Earlier today, Mashable did a piece on “The real Betty Boop,” a Bronx-born actress/singer/dancer named Helen Kane, who performed as a vaudeville flapper in the 1920s. The article explains Kane’s background in entertainment, specifically noting her vocal style and influence on cartoon Boop:
Following a string of appearances at the 44th Street Theatre, [Kane] was booked for a solo performance at the Paramount Theater in Times Square, where she spiced up her rendition of “That’s My Weakness Now” with “boop-boop-a-doop” scat lyrics.
Her jazzy style, which nimbly combined speech and song, was a hit with flapper audiences.
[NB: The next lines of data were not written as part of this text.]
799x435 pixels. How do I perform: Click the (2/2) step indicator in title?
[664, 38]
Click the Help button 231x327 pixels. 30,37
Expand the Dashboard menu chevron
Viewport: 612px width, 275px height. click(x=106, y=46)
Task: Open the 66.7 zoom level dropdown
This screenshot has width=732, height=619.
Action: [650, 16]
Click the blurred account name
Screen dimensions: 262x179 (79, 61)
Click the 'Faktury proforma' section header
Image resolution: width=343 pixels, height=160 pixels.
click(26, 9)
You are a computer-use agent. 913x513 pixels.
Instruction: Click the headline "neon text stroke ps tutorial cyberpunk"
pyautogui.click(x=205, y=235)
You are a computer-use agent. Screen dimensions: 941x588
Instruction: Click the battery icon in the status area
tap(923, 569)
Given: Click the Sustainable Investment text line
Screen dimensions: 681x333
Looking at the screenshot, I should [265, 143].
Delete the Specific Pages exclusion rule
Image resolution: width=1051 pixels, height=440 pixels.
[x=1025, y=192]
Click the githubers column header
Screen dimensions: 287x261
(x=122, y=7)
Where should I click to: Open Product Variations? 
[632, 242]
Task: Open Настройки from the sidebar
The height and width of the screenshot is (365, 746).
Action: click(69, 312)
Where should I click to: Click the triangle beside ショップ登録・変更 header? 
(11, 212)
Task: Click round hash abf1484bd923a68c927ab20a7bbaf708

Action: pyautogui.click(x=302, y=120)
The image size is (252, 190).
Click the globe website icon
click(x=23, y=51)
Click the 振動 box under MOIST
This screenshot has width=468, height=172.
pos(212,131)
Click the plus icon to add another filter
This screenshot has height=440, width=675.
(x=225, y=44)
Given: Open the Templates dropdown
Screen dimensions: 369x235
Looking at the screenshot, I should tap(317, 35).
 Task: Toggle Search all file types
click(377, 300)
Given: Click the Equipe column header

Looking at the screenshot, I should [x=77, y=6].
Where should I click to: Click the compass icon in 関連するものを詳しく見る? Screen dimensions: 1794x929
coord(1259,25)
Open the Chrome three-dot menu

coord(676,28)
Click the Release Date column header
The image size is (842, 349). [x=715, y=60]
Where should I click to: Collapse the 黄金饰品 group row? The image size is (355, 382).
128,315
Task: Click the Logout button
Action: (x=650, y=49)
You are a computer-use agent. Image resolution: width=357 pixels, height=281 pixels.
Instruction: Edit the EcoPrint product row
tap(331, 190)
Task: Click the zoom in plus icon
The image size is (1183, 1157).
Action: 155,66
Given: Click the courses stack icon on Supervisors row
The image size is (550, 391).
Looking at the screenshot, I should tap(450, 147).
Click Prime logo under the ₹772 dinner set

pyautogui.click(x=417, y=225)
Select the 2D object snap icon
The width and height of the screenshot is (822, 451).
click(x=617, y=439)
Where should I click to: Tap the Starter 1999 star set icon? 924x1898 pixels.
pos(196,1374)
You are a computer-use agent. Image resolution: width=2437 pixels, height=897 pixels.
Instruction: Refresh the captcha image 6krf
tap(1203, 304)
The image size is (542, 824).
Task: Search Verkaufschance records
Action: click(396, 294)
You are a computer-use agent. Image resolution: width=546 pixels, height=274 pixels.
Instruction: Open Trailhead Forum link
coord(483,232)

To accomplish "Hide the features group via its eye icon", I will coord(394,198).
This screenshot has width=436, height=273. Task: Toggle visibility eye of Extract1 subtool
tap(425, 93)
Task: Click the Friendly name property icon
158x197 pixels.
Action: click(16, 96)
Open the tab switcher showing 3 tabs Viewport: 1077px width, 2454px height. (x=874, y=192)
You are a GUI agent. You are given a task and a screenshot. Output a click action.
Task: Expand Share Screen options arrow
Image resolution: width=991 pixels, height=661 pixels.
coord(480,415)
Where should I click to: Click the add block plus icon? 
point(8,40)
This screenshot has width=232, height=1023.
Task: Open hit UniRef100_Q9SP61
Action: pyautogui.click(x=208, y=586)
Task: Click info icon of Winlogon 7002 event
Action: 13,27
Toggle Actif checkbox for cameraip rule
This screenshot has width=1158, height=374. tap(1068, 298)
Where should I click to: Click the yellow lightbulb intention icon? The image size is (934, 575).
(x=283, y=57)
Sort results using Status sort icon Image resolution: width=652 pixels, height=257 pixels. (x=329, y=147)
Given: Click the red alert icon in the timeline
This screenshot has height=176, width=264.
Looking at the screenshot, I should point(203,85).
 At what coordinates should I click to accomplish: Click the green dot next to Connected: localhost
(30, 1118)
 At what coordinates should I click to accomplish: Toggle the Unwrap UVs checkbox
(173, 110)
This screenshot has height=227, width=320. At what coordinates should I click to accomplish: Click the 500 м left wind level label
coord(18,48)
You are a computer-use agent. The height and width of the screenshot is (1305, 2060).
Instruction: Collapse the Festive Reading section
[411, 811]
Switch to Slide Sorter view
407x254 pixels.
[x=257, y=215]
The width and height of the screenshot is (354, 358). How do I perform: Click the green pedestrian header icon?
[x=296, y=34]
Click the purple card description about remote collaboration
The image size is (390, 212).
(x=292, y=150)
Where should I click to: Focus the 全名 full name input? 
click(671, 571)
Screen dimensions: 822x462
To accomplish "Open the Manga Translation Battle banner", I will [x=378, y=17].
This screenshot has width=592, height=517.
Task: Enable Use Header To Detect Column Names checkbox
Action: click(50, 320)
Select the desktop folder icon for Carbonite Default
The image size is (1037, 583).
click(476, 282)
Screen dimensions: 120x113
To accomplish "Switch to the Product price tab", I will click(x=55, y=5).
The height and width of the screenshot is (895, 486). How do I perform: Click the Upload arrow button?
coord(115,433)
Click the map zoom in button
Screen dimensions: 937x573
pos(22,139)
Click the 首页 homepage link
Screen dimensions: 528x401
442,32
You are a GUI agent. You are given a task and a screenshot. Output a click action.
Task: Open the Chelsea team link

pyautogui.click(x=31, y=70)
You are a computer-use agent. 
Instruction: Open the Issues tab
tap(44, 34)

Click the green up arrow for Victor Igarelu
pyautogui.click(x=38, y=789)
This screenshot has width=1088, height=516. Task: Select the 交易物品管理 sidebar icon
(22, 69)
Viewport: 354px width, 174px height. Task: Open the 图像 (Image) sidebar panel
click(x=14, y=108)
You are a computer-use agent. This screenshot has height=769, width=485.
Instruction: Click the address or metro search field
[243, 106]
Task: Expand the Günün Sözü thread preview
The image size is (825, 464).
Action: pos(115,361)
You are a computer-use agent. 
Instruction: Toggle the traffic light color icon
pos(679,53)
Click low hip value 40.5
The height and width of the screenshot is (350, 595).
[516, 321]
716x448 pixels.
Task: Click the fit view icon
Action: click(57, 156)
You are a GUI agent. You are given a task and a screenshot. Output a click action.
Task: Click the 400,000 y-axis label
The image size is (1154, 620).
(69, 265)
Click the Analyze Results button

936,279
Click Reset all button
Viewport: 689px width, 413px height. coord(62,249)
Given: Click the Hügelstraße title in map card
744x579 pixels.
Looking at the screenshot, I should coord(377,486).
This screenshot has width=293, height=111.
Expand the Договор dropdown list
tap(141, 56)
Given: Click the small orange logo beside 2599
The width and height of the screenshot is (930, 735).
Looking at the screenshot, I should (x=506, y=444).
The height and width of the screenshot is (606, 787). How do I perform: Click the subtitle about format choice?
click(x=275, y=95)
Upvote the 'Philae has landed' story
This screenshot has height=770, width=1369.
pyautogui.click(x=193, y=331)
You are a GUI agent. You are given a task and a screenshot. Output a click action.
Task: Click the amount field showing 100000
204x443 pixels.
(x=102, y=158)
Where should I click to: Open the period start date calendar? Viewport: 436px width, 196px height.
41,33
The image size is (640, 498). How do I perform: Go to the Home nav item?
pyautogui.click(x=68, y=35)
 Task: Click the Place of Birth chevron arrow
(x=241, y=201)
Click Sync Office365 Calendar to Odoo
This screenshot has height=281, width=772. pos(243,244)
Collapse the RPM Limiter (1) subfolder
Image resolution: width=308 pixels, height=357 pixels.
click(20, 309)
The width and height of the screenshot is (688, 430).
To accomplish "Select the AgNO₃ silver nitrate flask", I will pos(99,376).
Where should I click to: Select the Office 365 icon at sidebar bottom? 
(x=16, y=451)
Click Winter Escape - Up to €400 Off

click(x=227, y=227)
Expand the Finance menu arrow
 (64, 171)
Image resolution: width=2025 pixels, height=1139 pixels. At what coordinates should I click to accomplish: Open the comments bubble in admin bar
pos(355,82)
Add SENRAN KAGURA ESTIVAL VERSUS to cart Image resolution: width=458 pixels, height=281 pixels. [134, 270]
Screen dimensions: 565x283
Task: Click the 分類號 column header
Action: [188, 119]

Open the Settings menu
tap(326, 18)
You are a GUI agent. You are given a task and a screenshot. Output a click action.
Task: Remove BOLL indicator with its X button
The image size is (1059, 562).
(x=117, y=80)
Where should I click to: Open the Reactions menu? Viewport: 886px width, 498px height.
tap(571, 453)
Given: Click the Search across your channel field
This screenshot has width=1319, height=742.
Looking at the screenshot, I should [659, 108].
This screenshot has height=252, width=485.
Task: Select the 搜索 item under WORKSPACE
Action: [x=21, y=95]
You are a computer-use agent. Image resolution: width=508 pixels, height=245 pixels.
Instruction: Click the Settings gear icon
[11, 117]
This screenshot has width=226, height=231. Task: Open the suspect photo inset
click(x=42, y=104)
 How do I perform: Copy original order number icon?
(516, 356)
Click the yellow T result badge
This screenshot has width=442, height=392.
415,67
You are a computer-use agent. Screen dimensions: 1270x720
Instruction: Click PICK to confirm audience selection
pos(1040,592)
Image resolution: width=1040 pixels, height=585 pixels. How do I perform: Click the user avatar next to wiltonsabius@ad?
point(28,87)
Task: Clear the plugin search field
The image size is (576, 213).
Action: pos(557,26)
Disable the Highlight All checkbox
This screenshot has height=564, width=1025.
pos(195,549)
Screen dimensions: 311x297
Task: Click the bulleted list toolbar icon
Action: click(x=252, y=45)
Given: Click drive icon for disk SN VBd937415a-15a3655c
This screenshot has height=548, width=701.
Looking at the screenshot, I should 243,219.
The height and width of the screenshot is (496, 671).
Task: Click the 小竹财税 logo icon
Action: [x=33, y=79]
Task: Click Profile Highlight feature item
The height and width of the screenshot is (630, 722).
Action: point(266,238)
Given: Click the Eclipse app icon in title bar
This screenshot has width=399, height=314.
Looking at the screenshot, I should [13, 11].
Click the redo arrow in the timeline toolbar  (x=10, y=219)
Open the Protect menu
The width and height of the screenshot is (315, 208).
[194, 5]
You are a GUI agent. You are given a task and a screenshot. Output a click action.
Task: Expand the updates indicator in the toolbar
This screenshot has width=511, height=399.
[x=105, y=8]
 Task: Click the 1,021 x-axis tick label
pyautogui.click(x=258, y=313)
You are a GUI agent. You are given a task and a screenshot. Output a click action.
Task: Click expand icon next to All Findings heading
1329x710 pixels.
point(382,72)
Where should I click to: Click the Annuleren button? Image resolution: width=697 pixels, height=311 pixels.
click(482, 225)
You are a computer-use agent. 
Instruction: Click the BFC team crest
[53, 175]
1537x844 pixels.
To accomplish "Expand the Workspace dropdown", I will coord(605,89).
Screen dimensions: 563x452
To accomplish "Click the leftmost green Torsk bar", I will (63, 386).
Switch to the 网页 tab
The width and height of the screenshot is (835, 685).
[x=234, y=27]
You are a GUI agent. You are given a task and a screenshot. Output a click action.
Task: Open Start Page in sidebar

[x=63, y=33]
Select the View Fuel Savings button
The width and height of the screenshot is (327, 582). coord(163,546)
She was soon recording songs and musical films regularly, earning as much as $8,000 per week.
That $8,000 value is about $100,000/week in 2016, due to inflation.
The trouble for Kane started in 1930, when Fleisher Studios animator Grim Natwick debuted the cartoon Dizzy Dishes, which featured a character that Mashable describes as “the spitting image of Kane (with a poodle’s ears and nose).” This instantly mesmerizing character was later humanized and renamed Betty Boop. (Note: Late actress Mae Questel, who also voice Olive Oyl, served as the cartoon voice of Boop after Max Fleisher heard her singing in 1931.)
However, the most compelling part of the Boop history is the $250,000 lawsuit that Kane filed against Fleisher Studios in 1932 for allegedly stealing her likeness. In court, the defense argued that Kane had no rights to the “boop-boop-a-doop” styling because—aha—she’d apparently appropriated the style from a black singer named Baby Esther.
The defense supplied vocal evidence proving that Baby Esther originally sang the Boop-like stylings in clubs and that Kane used them as influence for her own performances. The New York Times covered the trial on May 2, 1934, citing “evidence that syllables similar to Helen Kane’s ‘boop-doop-a-doop’ were sung before she began to use them.”
The NYT article also mentions testimony from manager Lou Walton, stating: “Baby Esther, a Negro girl under his management, had interpolated words like ‘boo-boo-boo’ and ‘doo-doo-doo’ in songs at a cabaret here in 1928.” Ultimately, the judge ruled against Kane. Yet another story of the degree to which America is built on appropriation.